TS: Jesteś też właścicielem niewielkiego studia o nazwie nie do wymówienia: Inżynieria Wszechświetności.
JW: Tak. To jest moja wina, bo kiedyś założyłem bloga i chciałem, żeby miał taką nazwę, która zapada w pamięć. Jak blog się ma, to on może mieć taką nazwę, bo się go czyta a nie mówi. I potem po tym blogu nazwę odziedziczyło studio i tak to z nami zostało. I może my ją kiedyś zmienimy, ale na razie jest tak.

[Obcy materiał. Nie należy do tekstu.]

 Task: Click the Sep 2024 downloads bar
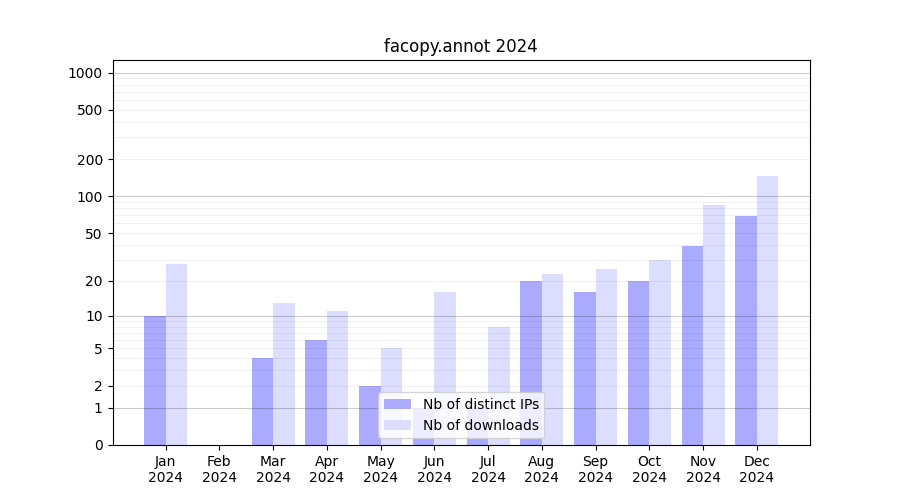pos(606,356)
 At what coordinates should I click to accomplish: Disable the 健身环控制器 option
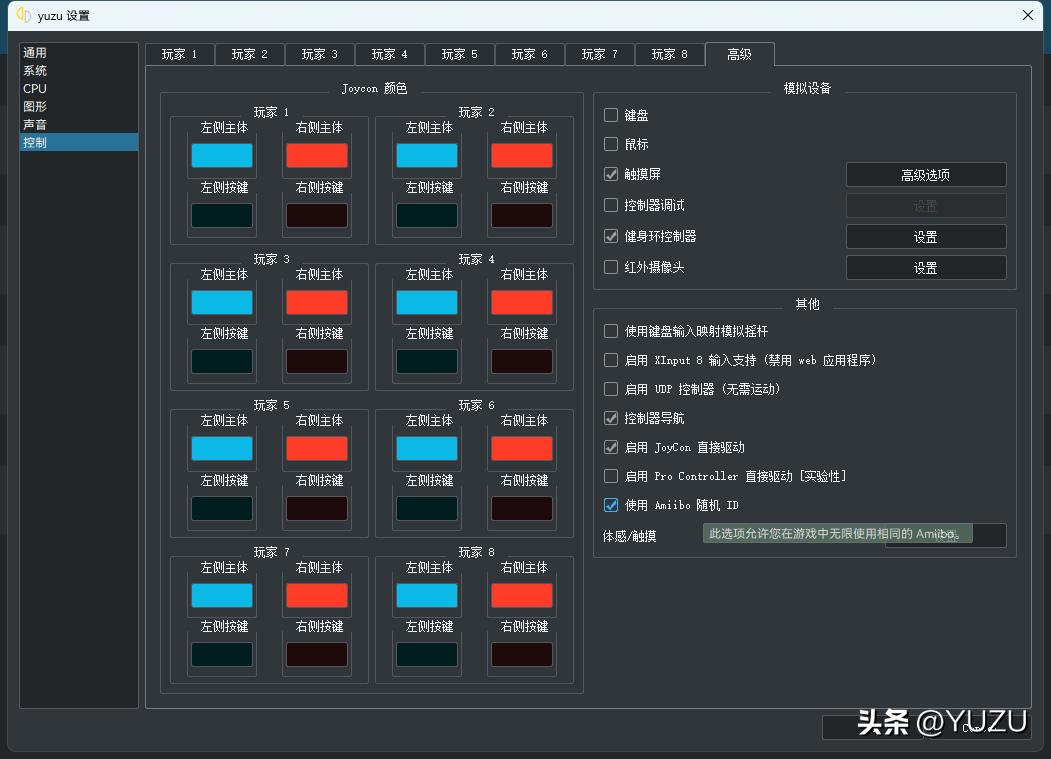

TS: I jesteś też autorem książki, którą mam u siebie na półce. Sam widziałeś, więc nie wymyślam tego: „Level design dla początkujących”.
JW: Tak.
TS: I w tym momencie piszesz książkę, którą podcast „Nie tylko design” objął patronatem medialnym, czyli „Game design dla początkujących” – czy już nie dla początkujących?
To jest tytuł roboczy, tak sobie nieformalnie tę książkę nazywamy. Ona będzie się nazywała „Projektowanie przeżyć”. Będzie miała jeszcze podtytuł „Mechanizmy, emocja, narracja”.